(Beginning of Provided information)
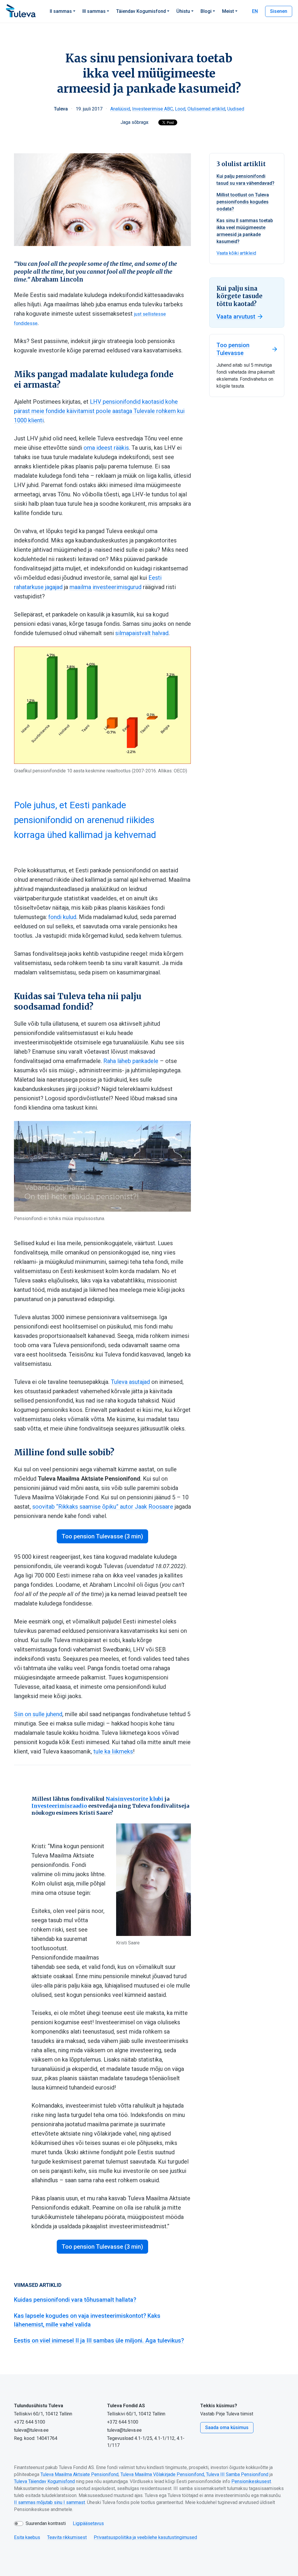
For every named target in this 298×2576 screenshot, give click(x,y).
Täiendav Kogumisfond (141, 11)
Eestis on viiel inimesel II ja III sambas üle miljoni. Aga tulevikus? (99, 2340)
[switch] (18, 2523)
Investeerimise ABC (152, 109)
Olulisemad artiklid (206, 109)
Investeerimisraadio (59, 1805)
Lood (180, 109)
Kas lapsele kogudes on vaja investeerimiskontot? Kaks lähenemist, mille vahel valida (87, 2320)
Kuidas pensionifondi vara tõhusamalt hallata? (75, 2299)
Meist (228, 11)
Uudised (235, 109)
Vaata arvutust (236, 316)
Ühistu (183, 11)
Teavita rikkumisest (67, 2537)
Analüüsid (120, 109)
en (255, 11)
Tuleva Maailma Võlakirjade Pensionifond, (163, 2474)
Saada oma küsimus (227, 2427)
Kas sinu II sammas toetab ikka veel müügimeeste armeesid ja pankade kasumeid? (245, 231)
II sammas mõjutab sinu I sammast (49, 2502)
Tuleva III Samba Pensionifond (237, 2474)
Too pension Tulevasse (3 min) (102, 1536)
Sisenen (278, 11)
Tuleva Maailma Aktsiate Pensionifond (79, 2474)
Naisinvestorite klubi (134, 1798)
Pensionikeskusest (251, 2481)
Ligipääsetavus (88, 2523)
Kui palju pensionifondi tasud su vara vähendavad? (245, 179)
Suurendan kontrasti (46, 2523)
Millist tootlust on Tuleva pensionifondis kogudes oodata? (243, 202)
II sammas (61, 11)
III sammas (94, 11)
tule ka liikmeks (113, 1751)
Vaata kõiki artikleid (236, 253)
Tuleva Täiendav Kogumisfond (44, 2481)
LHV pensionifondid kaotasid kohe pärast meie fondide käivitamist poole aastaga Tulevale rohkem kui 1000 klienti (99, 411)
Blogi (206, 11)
(End of Provided information)
(Beginning of Provided information)
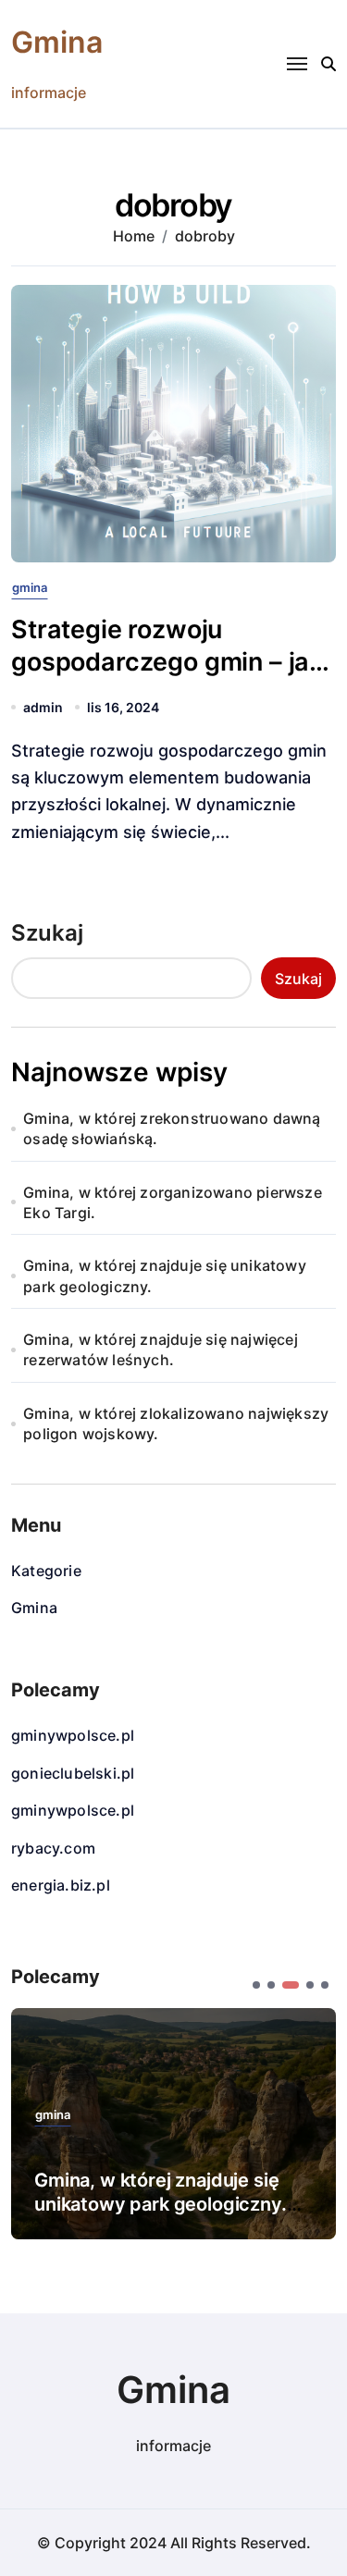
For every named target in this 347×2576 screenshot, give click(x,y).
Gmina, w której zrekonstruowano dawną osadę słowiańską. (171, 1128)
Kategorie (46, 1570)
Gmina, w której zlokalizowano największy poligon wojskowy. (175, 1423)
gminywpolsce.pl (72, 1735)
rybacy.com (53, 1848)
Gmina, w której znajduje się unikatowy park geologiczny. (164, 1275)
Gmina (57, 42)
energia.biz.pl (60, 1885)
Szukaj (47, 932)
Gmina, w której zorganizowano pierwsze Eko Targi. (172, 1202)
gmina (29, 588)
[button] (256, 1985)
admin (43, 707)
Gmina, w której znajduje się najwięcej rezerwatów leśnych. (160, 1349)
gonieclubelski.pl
(End of Provided information)
▸ Task description: In the entries above, the lines between the one holding "en (255, 11)" and the one holding "Suurendan kontrasti (46, 2523)", inclusive, are to be printed exactly as written, and those alone.

▸ Response to the exercise:
en (255, 11)
Tuleva Maailma Võlakirjade Pensionifond, (163, 2474)
Saada oma küsimus (227, 2427)
Kas sinu II sammas toetab ikka veel müügimeeste armeesid ja pankade kasumeid? (245, 231)
II sammas mõjutab sinu I sammast (49, 2502)
Tuleva III Samba Pensionifond (237, 2474)
Too pension Tulevasse (3 min) (102, 1536)
Sisenen (278, 11)
Tuleva Maailma Aktsiate Pensionifond (79, 2474)
Naisinvestorite klubi (134, 1798)
Pensionikeskusest (251, 2481)
Ligipääsetavus (88, 2523)
Kui palju pensionifondi tasud su vara vähendavad? (245, 179)
Suurendan kontrasti (46, 2523)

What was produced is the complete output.